Required action: Below are lines of data; restate word for word those running from the line containing "The height and width of the screenshot is (202, 359)." to the line containing "The height and width of the screenshot is (340, 456).", inclusive, and no others.
§
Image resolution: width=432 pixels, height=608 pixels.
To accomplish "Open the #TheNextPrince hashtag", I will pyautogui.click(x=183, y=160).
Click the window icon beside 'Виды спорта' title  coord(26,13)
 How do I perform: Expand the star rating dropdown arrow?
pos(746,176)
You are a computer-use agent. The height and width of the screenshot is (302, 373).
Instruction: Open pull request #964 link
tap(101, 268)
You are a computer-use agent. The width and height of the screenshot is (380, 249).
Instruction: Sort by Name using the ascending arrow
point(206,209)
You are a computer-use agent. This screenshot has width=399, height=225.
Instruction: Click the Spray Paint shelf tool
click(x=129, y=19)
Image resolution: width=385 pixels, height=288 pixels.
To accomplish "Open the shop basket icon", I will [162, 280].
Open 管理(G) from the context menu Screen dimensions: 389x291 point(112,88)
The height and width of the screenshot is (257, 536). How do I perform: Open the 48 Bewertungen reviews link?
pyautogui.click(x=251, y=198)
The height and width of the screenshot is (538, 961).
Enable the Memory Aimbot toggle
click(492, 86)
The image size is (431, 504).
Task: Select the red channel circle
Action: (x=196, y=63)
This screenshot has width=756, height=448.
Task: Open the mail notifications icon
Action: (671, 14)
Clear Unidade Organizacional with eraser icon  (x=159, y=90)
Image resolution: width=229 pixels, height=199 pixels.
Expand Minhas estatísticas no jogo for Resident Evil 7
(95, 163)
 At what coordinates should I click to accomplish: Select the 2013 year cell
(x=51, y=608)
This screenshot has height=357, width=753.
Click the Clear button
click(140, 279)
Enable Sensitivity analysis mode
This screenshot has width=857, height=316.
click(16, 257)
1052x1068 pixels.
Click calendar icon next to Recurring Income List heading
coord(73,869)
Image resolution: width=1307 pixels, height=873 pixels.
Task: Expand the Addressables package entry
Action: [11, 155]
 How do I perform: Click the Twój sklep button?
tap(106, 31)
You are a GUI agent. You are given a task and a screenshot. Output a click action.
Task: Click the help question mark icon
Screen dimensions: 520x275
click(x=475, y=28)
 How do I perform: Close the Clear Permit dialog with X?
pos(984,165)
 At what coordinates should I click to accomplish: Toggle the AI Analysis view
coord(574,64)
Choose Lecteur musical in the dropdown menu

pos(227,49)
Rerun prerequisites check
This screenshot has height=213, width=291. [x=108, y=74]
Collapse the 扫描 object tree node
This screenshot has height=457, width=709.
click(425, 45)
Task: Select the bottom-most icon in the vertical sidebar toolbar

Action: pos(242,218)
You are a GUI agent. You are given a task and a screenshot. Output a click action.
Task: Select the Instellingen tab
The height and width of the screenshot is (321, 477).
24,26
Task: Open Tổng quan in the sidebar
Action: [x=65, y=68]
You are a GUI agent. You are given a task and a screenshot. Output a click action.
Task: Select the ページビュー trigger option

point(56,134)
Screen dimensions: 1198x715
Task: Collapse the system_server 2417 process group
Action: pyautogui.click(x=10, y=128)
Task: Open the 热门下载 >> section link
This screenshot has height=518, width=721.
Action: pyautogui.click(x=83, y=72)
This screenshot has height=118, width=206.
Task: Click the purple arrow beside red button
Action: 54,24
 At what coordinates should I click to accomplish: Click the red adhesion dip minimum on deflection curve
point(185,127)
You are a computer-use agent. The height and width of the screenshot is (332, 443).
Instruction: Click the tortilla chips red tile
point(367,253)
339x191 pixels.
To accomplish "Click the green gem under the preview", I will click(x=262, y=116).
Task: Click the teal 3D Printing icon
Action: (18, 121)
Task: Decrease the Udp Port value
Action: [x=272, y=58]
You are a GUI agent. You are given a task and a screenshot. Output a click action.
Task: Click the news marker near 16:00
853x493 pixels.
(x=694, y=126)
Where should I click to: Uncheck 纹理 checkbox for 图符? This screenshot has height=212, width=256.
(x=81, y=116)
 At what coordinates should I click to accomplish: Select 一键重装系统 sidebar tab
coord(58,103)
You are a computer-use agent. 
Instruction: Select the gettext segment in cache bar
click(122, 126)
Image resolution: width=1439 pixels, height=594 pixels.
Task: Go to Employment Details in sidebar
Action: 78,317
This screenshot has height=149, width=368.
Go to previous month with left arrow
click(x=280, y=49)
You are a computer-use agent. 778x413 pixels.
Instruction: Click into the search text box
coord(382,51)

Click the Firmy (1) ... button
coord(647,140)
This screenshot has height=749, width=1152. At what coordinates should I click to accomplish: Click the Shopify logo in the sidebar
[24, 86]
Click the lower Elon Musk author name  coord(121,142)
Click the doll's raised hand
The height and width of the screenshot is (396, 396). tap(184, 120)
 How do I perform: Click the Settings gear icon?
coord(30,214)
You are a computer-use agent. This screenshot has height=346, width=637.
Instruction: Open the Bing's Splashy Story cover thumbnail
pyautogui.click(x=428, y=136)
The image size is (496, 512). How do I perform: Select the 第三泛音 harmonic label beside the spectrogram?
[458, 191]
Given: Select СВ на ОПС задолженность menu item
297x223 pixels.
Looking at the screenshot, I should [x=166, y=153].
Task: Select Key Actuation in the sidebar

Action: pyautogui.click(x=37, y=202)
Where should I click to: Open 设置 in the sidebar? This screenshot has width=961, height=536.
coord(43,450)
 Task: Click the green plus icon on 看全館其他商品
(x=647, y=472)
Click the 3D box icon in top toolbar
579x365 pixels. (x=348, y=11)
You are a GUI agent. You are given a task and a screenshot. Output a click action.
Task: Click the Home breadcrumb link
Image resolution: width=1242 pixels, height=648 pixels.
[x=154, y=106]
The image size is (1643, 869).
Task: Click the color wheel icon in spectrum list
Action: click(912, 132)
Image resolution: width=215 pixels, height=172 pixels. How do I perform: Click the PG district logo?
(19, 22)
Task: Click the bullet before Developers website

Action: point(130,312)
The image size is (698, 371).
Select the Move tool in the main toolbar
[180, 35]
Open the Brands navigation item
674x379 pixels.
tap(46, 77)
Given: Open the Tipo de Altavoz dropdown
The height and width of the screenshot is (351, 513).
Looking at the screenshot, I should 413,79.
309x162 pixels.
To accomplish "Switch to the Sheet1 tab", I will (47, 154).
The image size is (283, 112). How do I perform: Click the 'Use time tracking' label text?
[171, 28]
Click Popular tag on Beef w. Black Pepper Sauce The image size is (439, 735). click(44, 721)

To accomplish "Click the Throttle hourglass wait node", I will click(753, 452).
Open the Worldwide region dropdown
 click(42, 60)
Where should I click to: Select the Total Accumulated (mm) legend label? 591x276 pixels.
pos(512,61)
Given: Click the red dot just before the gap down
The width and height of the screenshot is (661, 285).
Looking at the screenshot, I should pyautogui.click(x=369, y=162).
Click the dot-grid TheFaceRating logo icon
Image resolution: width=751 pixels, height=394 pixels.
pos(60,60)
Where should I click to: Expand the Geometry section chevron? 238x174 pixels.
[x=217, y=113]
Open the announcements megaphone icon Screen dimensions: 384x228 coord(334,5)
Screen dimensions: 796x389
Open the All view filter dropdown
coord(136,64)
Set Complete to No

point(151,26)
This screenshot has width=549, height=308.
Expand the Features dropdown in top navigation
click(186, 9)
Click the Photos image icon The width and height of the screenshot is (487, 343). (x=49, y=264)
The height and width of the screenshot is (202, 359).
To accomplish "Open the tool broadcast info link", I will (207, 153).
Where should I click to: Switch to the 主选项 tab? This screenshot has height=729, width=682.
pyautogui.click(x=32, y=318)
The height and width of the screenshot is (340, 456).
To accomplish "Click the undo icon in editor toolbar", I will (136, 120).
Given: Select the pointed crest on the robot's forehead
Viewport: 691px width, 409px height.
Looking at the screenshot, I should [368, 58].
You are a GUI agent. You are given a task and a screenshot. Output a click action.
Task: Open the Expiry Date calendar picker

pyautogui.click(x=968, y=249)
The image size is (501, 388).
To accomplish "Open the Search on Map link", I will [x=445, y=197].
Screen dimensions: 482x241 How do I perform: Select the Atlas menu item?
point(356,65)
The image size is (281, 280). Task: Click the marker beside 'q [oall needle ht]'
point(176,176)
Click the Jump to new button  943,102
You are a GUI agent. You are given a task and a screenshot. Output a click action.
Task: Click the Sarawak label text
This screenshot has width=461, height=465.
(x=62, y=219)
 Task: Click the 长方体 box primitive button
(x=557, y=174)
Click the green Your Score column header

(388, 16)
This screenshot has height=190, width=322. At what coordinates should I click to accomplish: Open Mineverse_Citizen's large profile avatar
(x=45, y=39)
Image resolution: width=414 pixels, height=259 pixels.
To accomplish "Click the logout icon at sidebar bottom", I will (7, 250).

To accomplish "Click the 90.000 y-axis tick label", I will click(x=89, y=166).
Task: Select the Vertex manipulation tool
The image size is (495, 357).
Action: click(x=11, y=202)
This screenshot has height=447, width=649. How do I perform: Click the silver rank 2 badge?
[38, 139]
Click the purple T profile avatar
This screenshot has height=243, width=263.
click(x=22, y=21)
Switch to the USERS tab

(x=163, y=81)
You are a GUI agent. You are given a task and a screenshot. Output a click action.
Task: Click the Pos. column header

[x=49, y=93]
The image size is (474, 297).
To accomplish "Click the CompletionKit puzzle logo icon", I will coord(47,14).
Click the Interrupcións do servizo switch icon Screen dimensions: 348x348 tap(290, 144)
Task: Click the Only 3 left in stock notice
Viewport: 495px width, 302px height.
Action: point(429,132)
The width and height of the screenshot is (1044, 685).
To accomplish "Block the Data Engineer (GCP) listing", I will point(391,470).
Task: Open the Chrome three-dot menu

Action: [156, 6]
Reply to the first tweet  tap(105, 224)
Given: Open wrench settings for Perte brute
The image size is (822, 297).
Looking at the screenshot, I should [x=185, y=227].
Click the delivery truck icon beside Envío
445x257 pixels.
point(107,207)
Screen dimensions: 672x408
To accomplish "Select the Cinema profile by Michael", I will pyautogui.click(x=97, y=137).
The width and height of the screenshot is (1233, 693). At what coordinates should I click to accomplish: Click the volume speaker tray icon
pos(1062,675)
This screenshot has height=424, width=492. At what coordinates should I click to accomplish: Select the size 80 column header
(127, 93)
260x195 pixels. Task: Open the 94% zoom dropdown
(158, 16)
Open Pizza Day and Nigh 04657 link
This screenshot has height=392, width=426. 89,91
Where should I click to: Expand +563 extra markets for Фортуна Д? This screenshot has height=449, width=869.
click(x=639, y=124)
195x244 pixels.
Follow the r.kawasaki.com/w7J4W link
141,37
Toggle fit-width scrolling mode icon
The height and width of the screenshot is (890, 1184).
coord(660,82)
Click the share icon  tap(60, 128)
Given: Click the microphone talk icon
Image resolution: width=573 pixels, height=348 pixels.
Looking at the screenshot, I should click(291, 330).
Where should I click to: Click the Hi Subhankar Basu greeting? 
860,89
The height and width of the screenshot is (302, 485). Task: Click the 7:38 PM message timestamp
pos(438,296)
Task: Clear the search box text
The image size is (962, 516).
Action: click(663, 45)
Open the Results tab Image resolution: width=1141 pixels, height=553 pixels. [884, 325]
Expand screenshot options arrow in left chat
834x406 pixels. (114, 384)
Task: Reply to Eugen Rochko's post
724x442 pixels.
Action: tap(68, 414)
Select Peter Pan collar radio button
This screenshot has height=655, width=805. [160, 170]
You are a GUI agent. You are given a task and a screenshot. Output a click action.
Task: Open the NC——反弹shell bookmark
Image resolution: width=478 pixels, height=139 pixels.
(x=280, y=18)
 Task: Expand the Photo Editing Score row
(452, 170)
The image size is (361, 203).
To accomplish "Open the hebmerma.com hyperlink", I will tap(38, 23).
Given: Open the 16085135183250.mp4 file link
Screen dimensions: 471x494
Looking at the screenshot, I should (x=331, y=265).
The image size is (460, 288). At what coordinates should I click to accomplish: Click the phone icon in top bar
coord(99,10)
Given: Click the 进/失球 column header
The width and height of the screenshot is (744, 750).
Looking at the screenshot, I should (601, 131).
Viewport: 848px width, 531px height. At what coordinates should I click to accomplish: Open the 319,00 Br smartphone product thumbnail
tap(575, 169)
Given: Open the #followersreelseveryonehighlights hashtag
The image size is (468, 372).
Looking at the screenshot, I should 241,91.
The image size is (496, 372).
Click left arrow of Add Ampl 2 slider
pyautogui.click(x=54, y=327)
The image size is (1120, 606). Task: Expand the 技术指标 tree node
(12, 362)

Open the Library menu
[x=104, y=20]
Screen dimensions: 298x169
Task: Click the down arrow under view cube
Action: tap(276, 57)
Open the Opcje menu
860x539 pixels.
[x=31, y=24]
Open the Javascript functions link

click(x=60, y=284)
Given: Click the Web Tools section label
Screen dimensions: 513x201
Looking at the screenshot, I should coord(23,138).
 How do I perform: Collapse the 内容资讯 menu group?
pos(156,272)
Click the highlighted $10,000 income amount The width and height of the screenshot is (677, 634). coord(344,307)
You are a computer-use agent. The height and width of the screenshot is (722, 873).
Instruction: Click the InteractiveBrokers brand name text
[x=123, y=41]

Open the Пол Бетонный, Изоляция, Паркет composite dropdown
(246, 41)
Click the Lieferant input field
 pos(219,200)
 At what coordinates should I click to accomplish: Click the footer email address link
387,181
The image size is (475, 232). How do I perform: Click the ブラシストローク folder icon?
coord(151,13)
§
Solution:
The height and width of the screenshot is (202, 359).
To accomplish "Open the tool broadcast info link", I will (207, 153).
Where should I click to: Switch to the 主选项 tab? This screenshot has height=729, width=682.
pyautogui.click(x=32, y=318)
The height and width of the screenshot is (340, 456).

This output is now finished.